Maria João Franco expõe no Museu Santos Rocha

Publicado no Diário de Coimbra de 5 de Dezembro de 1997

Maria João está ali e explica todo o sentido daquilo que procura. Eu olho-a, olho os desenhos espalhados no chão, a pasta mal arrumada cheia de estudos, o sofá já coberto de telas man­chadas de traços e cores, e mal a oiço. É quase inútil aquilo que dizem os artistas nestes instantes, tentando facilitar o acesso ao entendimento da obra. O olhar perde-se por entre o encantamento dos objectos, a sua presença cheia de referências, e a vizinhança de utensílios evocativos do sentido e da brevidade da vida. A minha atenção prende-se às mesas de trabalho, ao chão, às cadeiras e cavaletes onde se dis­tribuem casualmente os vestí­gios do trabalho. No ar, um cheiro a óleo, a vernizes, a

materiais voláteis diversos causam-me, tal como o branco das paredes, uma tontura cheia de prazer, uma quase embriaguez. Alguns quadros esperam ainda pelos últimos momentos da sua criação. A cor, um mínimo de cor – na maioria dos seus trabalhos. Economia de meios, austeridade de processos, rejeição da facili­dade, pavor do decorativismo.

A memória do corpo

Por sobre algumas telas surgem figurações monumentalizadas do corpo, em cap­tações seccionadas do tronco, intencionalmente despojadas de todos os ornamentos individualizantes dos seres retratados. Nenhum dos contornos mais fugazes ou delicados, nenhum detalhe que recorde o traçado expressivo da fisiono­mia, a vibração articulada dos dedos ou a ondulação harmo­niosa dos gestos. Corpos como nuvens, espontaneamente delineados pelo coleante trace­jado do carvão ou corpos mis­teriosamente configurados, abertos na cor de fundo como árvores cortadas, sem a flutu­ação airosa dos ramos ou qual­quer outro adorno natural.

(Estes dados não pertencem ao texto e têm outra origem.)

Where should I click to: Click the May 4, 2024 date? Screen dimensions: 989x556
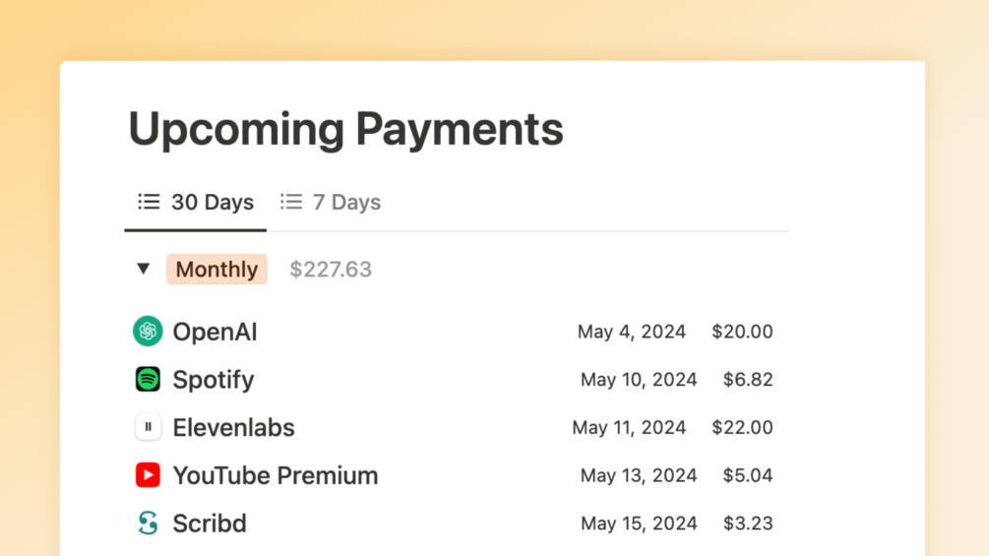631,332
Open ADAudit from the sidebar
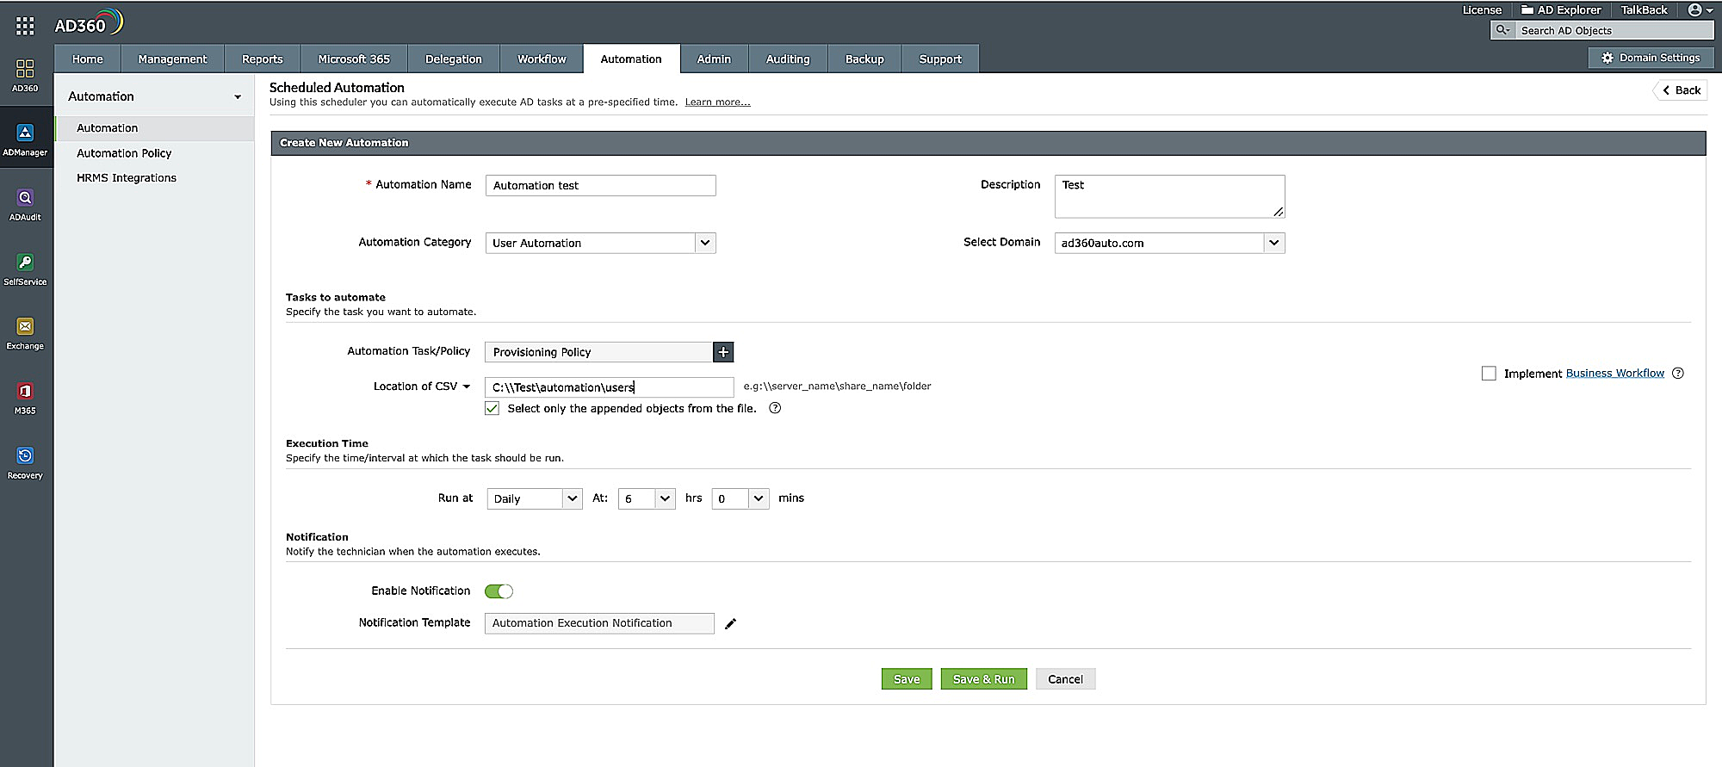 point(25,204)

Imaginando os percursos de tais “achamentos”, fácil é imaginar que, se a figuração se insinua de modo apetecível ou trivial, rápida é a mão que descentra, apaga, encobre e “desfeia” – se necessário – essa leitura mais fácil ou a alusão mais imediatista e superficial do visível.

Que coisa resta, então, dessa procura crispada, desse desejo de mistério mais denso? Será normalmente desejável este labor acidentado de “tornar com­plexo” o mundo? Ou será que o mundo é algo que possamos ler à primeira vista, algo que pos­samos abarcar e compreender desde o primeiro instante de dor e deslumbramento?

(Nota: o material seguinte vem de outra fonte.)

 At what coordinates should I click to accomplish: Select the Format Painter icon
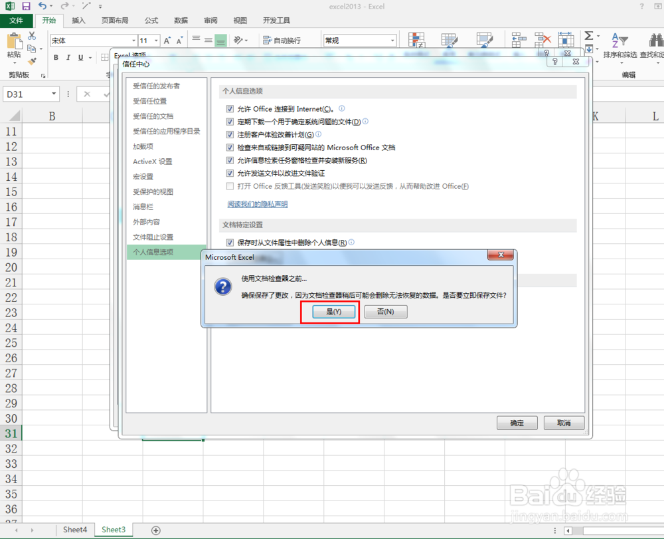(x=31, y=61)
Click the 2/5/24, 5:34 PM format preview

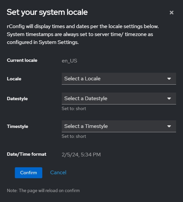(81, 155)
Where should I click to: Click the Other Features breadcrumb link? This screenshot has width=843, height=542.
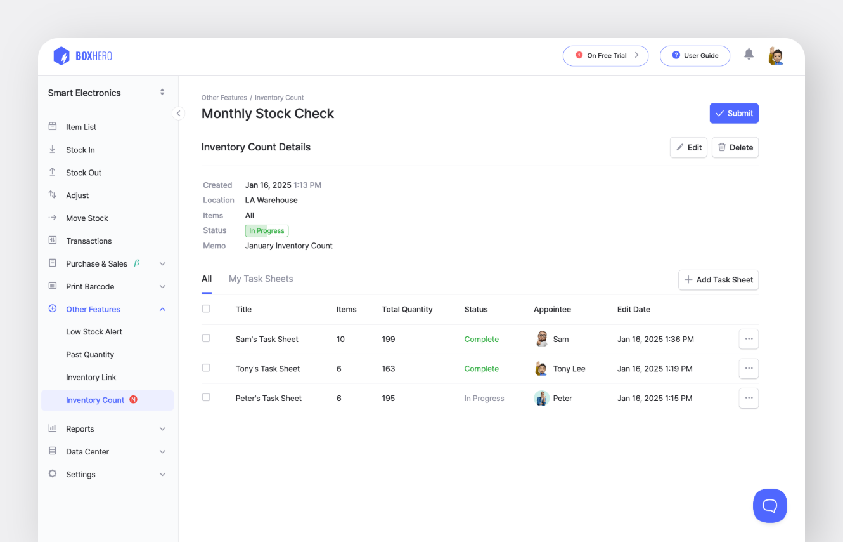(224, 98)
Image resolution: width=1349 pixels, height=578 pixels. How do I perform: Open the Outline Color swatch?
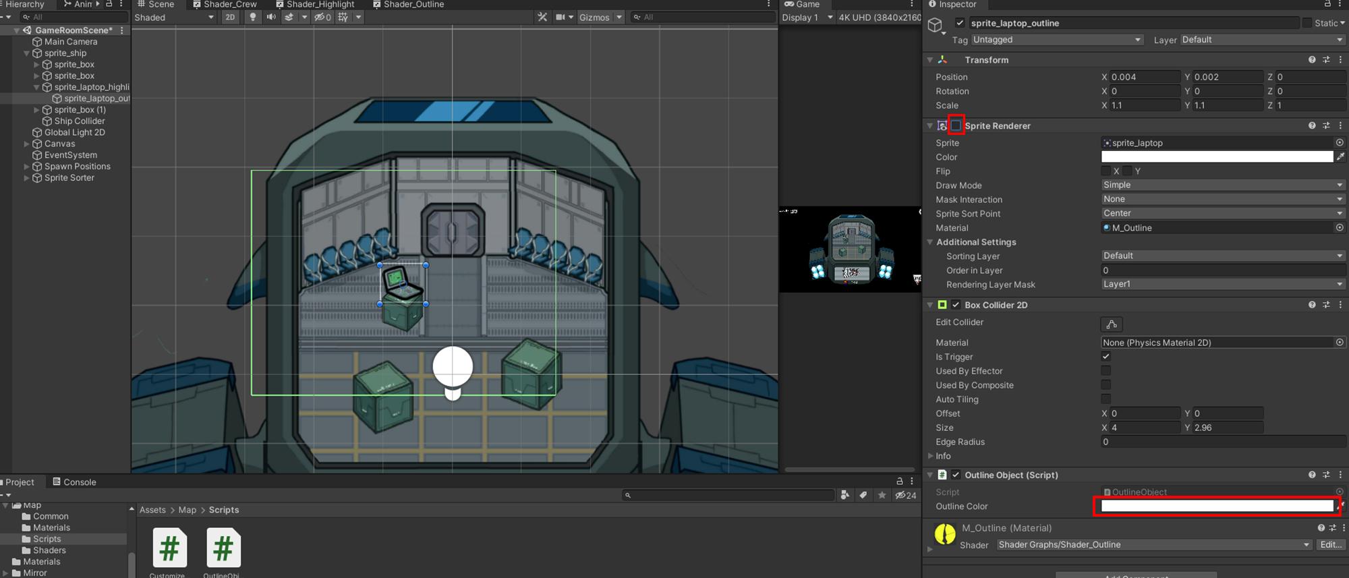[1217, 507]
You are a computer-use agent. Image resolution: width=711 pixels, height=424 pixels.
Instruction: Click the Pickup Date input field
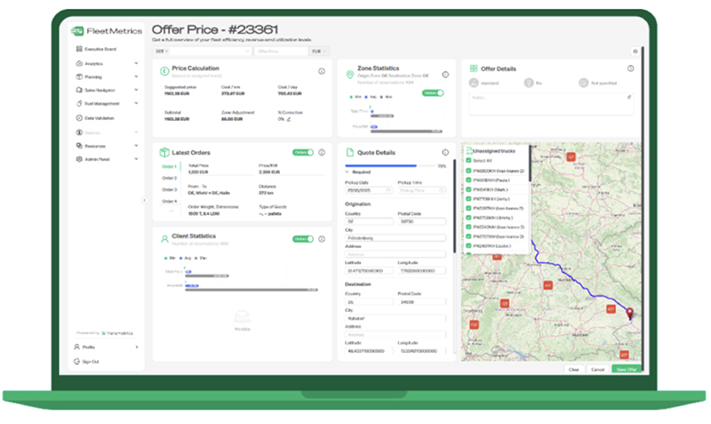368,190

As cidades e florestas subjacentes

Entre esses corpos, enfim, como barcos solidamente ancorados nos mais profundos odores da alma e o horizonte de cores trespassadas de mis­térios que lhes serve de amparo e de suporte, desenvolve-se um permanente combate. Dum lado a presença das vibrações sacramentais da noite antiga, doutro o eco distante das pais­agens enormes do sonho e da criação. E nesta “pintura detrás da pintura”, fruto do acaso e da necessidade, que surge o leque de visões misteriosas que é contracampo das interpretações do corpo.

Seja nos trabalhos deste ciclo, ou em quaisquer outros dos que conheço, o labor da artista cessa no momento exac­to em que se revela o mistério, e a plurivalência da sua leitura é tanto mais eficaz quanto menor a elaboração (aparente) da procura. Como se tivesse de ser “fácil” a produção das “casualidades” que revelam no plano do suporte toda uma vastidão de sugestões que oscilam entre o estritamente poético e o solidamente plásti­co. O respeito assim revelado pela essencialidade da superfí­cie pictórica revela o carácter de modernidade da obra, por ser um recurso de desenvolvi­mento que despreza con­venções tecnicistas de repre­sentação do espaço, e pelo rigor de utilização dos elemen­tos da linguagem.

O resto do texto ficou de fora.